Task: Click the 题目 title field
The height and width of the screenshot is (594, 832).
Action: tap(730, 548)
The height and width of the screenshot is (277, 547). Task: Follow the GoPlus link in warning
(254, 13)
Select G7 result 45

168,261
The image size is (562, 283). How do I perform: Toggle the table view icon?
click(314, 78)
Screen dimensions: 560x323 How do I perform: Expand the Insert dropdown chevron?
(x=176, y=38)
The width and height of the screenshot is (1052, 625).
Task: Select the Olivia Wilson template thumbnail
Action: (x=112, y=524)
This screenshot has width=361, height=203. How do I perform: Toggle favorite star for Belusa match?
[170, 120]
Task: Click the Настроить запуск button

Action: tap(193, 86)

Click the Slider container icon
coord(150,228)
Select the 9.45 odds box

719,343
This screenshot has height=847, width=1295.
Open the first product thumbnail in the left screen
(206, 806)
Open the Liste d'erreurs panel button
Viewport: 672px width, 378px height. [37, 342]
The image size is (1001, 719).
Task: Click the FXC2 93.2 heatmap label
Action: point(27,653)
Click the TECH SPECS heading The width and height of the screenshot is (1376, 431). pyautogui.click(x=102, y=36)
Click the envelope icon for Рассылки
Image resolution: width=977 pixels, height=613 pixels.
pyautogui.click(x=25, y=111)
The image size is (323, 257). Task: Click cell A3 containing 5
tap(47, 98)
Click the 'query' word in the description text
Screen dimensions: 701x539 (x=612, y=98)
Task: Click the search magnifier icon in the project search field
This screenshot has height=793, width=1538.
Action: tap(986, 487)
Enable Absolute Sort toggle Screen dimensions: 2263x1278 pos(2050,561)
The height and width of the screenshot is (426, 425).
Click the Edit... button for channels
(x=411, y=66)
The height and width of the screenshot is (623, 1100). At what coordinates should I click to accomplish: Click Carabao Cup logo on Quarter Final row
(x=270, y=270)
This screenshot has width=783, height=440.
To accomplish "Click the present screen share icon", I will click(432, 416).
..........
• _What you have to do_: Copy the records verbatim, from the line containing "Task: Click the search" through the end of the records.

• _Solution for this exercise_:
Task: Click the search magnifier icon in the project search field
This screenshot has height=793, width=1538.
Action: tap(986, 487)
Enable Absolute Sort toggle Screen dimensions: 2263x1278 pos(2050,561)
The height and width of the screenshot is (426, 425).
Click the Edit... button for channels
(x=411, y=66)
The height and width of the screenshot is (623, 1100). At what coordinates should I click to accomplish: Click Carabao Cup logo on Quarter Final row
(x=270, y=270)
This screenshot has width=783, height=440.
To accomplish "Click the present screen share icon", I will click(432, 416).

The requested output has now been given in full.